Most of us understand the basic law of supply and demand and we have all experienced these forces at the supermarket. We know why in the winter, tomatoes do not taste very good and are expensive. We inherently understand why there are lemonade stands in the summer and hot chocolate stands in the winter. Stocks and sectors move in and out of favor just like produce in the supermarket and it is important to understand this point. There is a time to be on defense and a time to be on offense. Imagine for a moment that a professional football team was always on offense with no defense. It would be difficult for them to win any games, and they would be a mediocre team at best, yet many investors think they should always be on "offense" in the market. There is a time to be in the market and a time to be in cash, in other words, there needs to be a time when the defense team is playing and another time when offense team is on the field.

Economics 101

If you have taken Econ 101 in college, you may remember the overall theme of the class is revolving around supply and demand. This is what ultimately drives the price of virtually every commodity, stock, automobile, home or widget in the land. If you have more buyers than sellers, prices will rise. If there are more sellers than buyers, the prices will fall. If you have an equal number of buyers and sellers, the price will remain the same. This is the irrefutable law of Supply and Demand. This methodology will not tell you what to buy, but rather it is an extremely helpful tool in letting you determine where you are on the "playing field" and how you should position your investment portfolio and whether you should buying, selling or holding.

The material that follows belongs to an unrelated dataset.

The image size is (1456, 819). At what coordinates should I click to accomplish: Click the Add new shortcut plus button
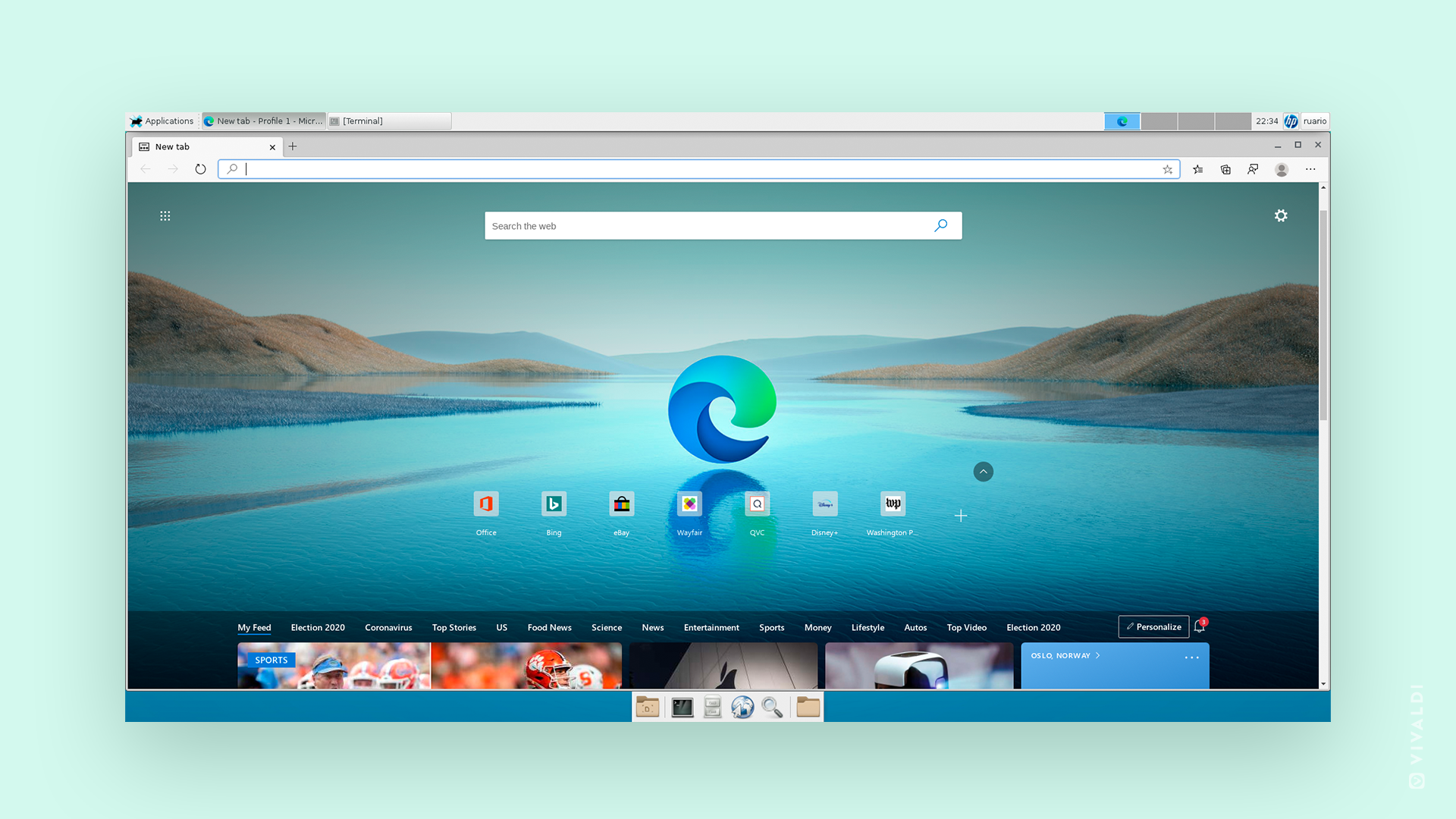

Managing Stock Market Risk

In order to have a successful risk management investment strategy, market timing does not have to be perfect. Despite belief to the contrary, market timing does not target getting in and out of the market at the absolute tops or bottoms. It does, however, strive to get an investor’s funds out of the market before a major bear market devastates the portfolio. Market timing’s first and foremost priority is the preservation of capital.

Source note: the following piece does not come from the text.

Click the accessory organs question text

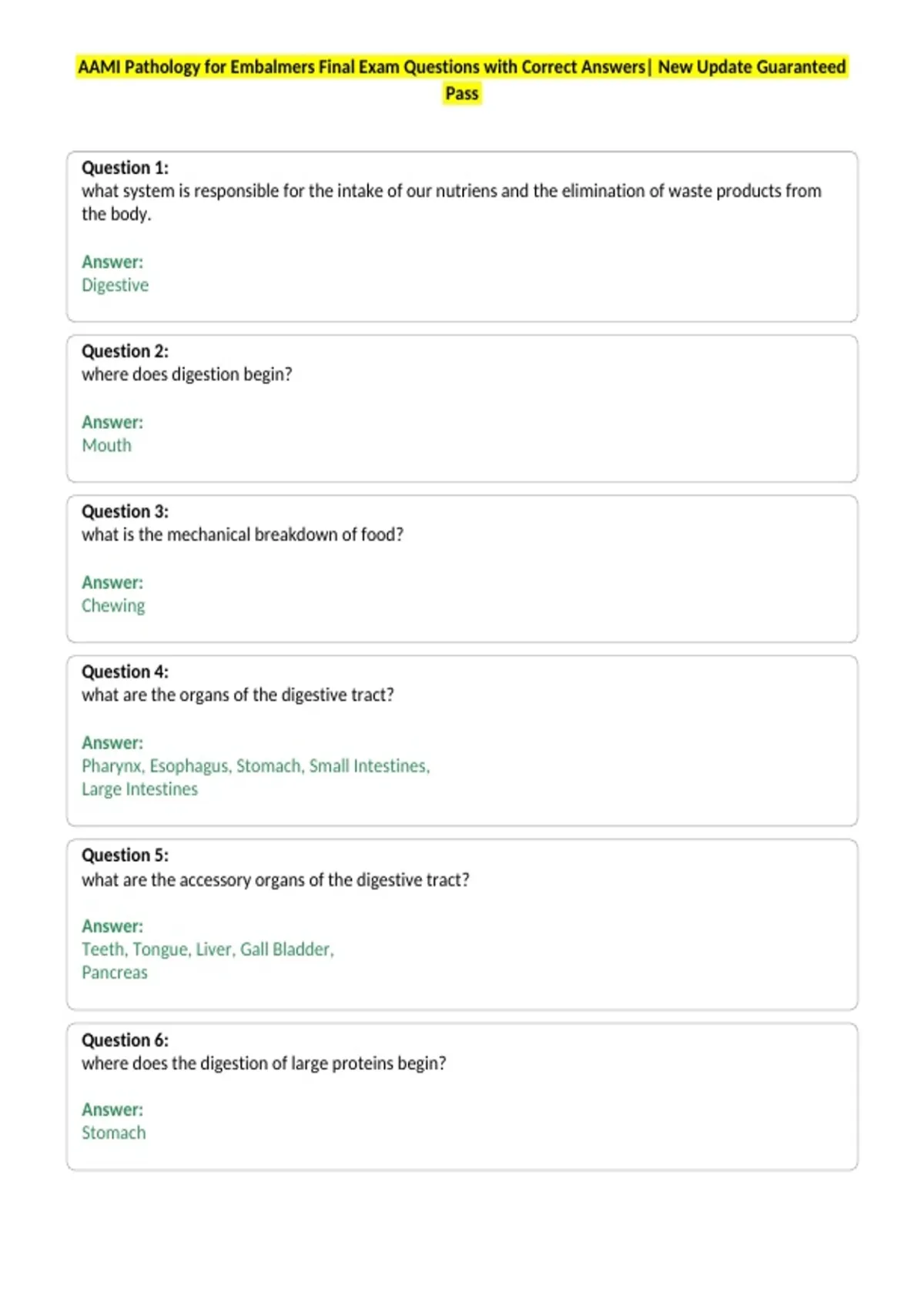coord(276,880)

One of the most important considerations when investing is determining whether to take an offensive or defensive position. When market movements indicate significant risk, defense is suggested, we encourage you to you to protect your existing positions.

Let Your Profits Run but Cut Your Losses Short

The cornerstone of our investment approach is blending the best features of technical and fundamental analysis. By doing so, we can cut through the day-to-day market action, identifying meaningful patterns in daily share price movements.

This methodology can be applied at the country, sector, or individual share level, and across a wide variety of assets classes. The goal is to manage risk and concentrate investments in those areas of the market with the highest probabilities of future performance.